INFORMATION
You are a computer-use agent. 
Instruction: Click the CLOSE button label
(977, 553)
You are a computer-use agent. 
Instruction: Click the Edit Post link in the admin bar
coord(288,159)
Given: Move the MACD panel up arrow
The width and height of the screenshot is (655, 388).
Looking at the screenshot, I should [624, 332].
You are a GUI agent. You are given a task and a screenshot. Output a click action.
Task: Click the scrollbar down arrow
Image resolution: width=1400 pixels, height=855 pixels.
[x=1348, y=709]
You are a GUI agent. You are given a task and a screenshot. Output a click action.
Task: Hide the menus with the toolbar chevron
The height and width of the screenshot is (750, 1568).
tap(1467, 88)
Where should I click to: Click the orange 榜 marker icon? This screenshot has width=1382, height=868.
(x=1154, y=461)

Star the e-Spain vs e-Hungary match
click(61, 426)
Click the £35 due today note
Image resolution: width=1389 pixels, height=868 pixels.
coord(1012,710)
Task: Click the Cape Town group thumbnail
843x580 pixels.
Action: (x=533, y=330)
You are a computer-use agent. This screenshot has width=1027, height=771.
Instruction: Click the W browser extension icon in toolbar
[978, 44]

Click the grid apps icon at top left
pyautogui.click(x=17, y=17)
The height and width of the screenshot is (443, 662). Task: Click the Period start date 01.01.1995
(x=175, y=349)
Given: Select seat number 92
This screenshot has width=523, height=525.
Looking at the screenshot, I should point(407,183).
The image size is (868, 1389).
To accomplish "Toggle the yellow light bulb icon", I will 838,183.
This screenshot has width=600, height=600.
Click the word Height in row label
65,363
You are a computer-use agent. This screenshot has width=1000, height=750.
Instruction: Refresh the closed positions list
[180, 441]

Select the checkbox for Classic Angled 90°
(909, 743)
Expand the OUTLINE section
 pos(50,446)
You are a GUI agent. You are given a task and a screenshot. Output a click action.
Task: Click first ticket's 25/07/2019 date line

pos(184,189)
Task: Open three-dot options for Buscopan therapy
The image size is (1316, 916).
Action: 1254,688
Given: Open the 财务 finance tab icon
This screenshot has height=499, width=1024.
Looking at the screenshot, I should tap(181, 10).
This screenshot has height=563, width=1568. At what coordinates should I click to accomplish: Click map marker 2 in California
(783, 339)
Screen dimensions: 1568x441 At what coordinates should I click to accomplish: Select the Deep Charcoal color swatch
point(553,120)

ACTIVITY
Repeat exactly the lines of the records from the one containing "Task: Click the Cape Town group thumbnail" to the last, and include no line outside that stretch.

EXERCISE ANSWER
Task: Click the Cape Town group thumbnail
843x580 pixels.
Action: (x=533, y=330)
You are a computer-use agent. This screenshot has width=1027, height=771.
Instruction: Click the W browser extension icon in toolbar
[978, 44]

Click the grid apps icon at top left
pyautogui.click(x=17, y=17)
The height and width of the screenshot is (443, 662). Task: Click the Period start date 01.01.1995
(x=175, y=349)
Given: Select seat number 92
This screenshot has width=523, height=525.
Looking at the screenshot, I should point(407,183).
The image size is (868, 1389).
To accomplish "Toggle the yellow light bulb icon", I will 838,183.
This screenshot has width=600, height=600.
Click the word Height in row label
65,363
You are a computer-use agent. This screenshot has width=1000, height=750.
Instruction: Refresh the closed positions list
[180, 441]

Select the checkbox for Classic Angled 90°
(909, 743)
Expand the OUTLINE section
 pos(50,446)
You are a GUI agent. You are given a task and a screenshot. Output a click action.
Task: Click first ticket's 25/07/2019 date line

pos(184,189)
Task: Open three-dot options for Buscopan therapy
The image size is (1316, 916).
Action: 1254,688
Given: Open the 财务 finance tab icon
This screenshot has height=499, width=1024.
Looking at the screenshot, I should tap(181, 10).
This screenshot has height=563, width=1568. At what coordinates should I click to accomplish: Click map marker 2 in California
(783, 339)
Screen dimensions: 1568x441 At what coordinates should I click to accomplish: Select the Deep Charcoal color swatch
point(553,120)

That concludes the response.